Critical Vulnerability Affects Balancer V2 Pools

The protocol's team claims the vulnerability has not been exploited, but less than 1% of total deposits may still be at risk.

Broken robot
The Balancer's team took quick actions to secure the funds in the affected pools and to prevent the possibility of an exploit

Yesterday, Balancer, the protocol described by its team as "a self-balancing weighted portfolio, price sensor, and liquidity provider," reported a critical vulnerability affecting multiple V2 pools.

The initial report, posted yesterday on the Balancer forum, states that 80% of the affected pools had been secured, while "the remaining funds at risk represent about 4% of Balancer TVL."

Just three hours after the first post, Balancer announced that "thanks to the prompt response of the community, and the ease of migration/withdrawal through the recovery exit page, funds at risk are already down to 1.5% of the TVL."

Read also: Scammers Fake Friend.Tech Airdrops for Phishing Attacks

The latest report on X (formerly Twitter) shows an even greater reduction in affected funds. "Over 97% of liquidity initially deemed vulnerable is now SAFE," the protocol’s team announced today. Balancer stresses that the vulnerability had been detected early enough to prevent possible exploits. However, 0.89% of the total TVL (the total value locked in the protocol) worth $5.6 million at press time, might still be at risk.

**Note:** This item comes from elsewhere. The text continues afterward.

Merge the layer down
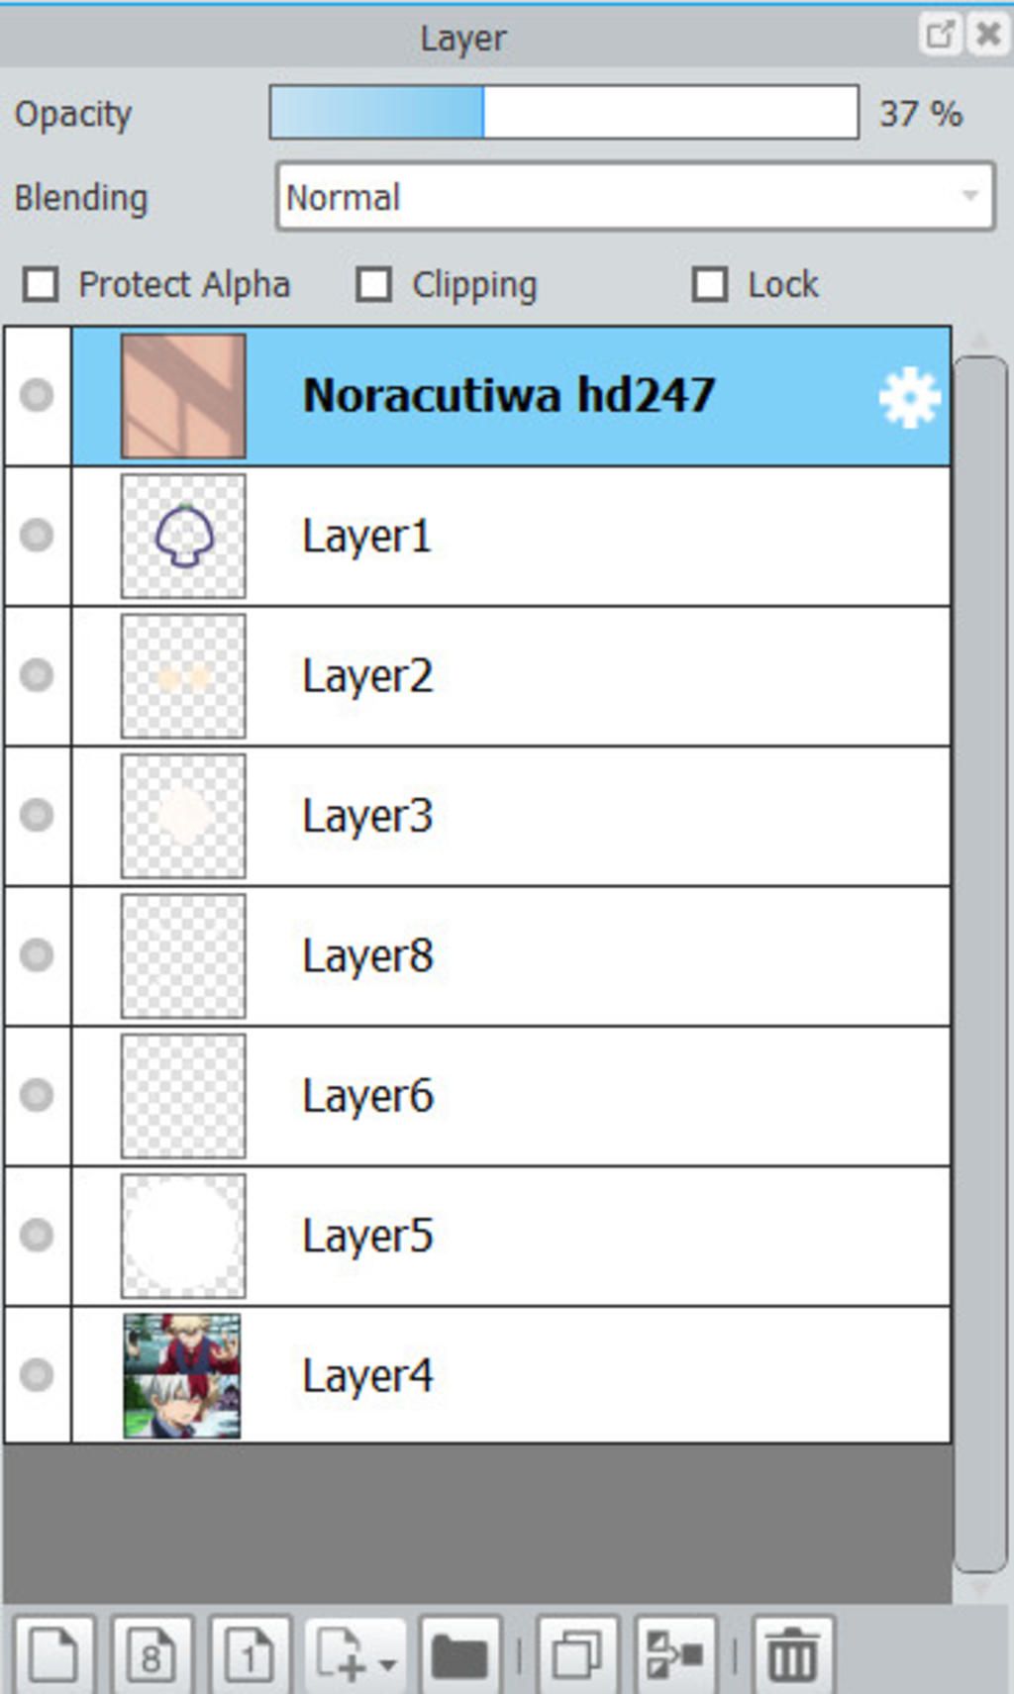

The protocol recommends its users withdraw the liquidity provider tokens (LP) as soon as possible. The team advises using the user interface for the withdrawal. According to the official information on the protocol's GitHub, Polygon, Arbitrum, Optimism, Avalanche, Gnosis, Fantom and Zkevm are among the affected pools. Balancer's developers recommend visiting the withdrawal page and connecting a wallet to understand if the funds are affected.

As mentioned above, Balancer emphasizes that the vulnerability has not been exploited and any posts containing statements about the BAL claim program are not legitimate.

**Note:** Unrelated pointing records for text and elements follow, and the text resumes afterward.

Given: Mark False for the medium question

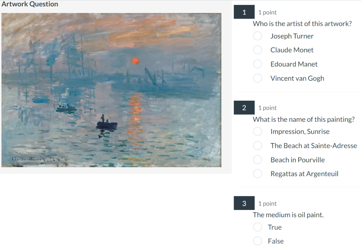Looking at the screenshot, I should pyautogui.click(x=257, y=241).
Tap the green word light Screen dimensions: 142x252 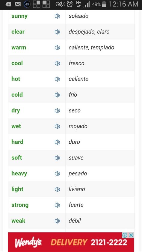(x=17, y=189)
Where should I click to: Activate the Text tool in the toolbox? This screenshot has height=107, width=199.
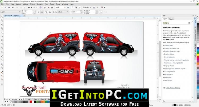(x=2, y=51)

Indeed, some scammers have already created phishing websites designed as fake Balancer pages, promising users, whose funds happened to be in the affected pools "a compensatory BAL [the Balancer token] distribution."

Read also: Critical Vulnerability in WinRAR Can Give Attackers Control over Your PC

Although the fake compensation plan posted by X accounts closely resembles the authentic Balancer profile, you can easily spot the differences. One of them is an inaccurate profile name that reads "BaIencar" instead of "Balancer."

Despite the news about the vulnerability, the price of the Balancer token has risen again since yesterday after a slight decline, when it was worth $3.4098. At press time, BAL was trading at almost $3.56, according to CoinMarketCap's data.